Katter demands action on banking reform

Jul 12, 2023

Katter’s Australian Party (KAP) MP Bob Katter has called for urgent reform of Australia’s Banking sector arguing that it is necessary to protect individuals and their businesses, and the current inquiry was simply a banking PR and marketing exercise, dressed as a Parliamentary Inquiry.

On the July 12 and 13 the Economic Committee will ask questions of the CEO’s of Australia’s four major banks (ANZ, Commonwealth, NAB and Westpac) concerning “the promotion of economic dynamism, competition and business formation”.

“This is a couple of fancy and non-specific words. Seriously what are they investigating? Mr Katter said.

“If we are to have an inquiry into the banks it should investigate allegations of equitable fraud, unconscionable conduct, predatory lending and failure to appropriately investigate and remedy complaints.”

Mr Katter said that it was his understanding that various legal proceedings have historically, and are currently in the pipeline to, investigate such behaviour. However, these proceedings were costly.

“Banks can throw large sums of money and a whole team of experts to ensure they never get called to account.

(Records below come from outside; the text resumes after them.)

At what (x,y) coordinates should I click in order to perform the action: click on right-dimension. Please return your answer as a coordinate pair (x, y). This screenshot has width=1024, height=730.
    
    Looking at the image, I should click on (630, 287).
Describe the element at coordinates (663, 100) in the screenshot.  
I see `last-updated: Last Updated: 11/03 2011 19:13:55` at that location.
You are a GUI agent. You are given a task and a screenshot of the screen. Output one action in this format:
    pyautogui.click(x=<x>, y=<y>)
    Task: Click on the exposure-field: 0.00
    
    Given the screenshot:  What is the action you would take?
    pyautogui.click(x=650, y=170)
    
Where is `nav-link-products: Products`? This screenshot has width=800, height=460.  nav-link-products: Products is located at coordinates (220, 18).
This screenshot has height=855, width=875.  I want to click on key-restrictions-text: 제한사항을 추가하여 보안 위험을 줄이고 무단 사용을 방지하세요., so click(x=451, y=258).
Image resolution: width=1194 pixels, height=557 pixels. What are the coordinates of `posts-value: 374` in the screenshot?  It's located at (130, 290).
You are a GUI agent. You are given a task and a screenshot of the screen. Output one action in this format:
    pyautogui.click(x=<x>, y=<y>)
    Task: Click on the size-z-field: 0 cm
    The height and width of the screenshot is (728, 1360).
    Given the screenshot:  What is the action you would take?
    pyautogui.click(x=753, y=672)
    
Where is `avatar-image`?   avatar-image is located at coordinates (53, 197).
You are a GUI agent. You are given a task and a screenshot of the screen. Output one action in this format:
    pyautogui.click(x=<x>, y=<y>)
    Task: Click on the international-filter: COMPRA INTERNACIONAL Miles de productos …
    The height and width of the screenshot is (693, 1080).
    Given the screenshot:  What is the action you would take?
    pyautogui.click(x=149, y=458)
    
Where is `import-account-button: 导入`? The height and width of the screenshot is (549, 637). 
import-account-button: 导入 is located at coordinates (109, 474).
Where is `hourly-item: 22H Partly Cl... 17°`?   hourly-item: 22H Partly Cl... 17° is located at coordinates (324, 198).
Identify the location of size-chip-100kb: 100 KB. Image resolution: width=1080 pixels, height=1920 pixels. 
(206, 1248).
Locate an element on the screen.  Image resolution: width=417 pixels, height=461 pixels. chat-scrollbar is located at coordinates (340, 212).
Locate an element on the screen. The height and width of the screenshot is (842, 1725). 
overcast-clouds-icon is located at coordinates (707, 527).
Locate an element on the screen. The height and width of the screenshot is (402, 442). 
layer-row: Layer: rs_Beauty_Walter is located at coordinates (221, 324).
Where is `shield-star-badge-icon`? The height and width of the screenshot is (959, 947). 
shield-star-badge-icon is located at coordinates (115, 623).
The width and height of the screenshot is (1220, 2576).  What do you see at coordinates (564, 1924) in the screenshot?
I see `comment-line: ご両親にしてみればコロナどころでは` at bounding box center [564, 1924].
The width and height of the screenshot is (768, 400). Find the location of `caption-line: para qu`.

“A farmer that has had his farm revalued and then sold from underneath him should not have to use whatever money is remaining flighting a legal battle to achieve a fair and just outcome.

“A Parliament Inquiry should be a Parliament Inquiry – people should be able to rely on their elected representatives to ask the hard questions and provide the right remedy.

“Time after time I have raised concerns publicly and privately about the practices of the banking industry – yet here we have an inquiry that will only skirt around the edges.”

He said the four banks fronting this inquiry controlled some 80 percent of the market and that rigorous questioning of historical practises and reform to rectify issues could increase public confidence and provide a secure future reducing the risk of future legal proceedings.

“Having a robust banking system is essential to a strong economy. However, if historically questionable practices remain investigated and such practices are allowed to continue the long-term stability of the banking sector and Australia’s economy will be compromised.

“The hard questions need to be asked now. Parliament needs to ask these questions and ensure the reform.”

Mr Katter emphasised that Australia’s economic future was dependent on a robust banking sector.

“Parliament’s job is to ensure that greed doesn’t get the better of the banking industry.”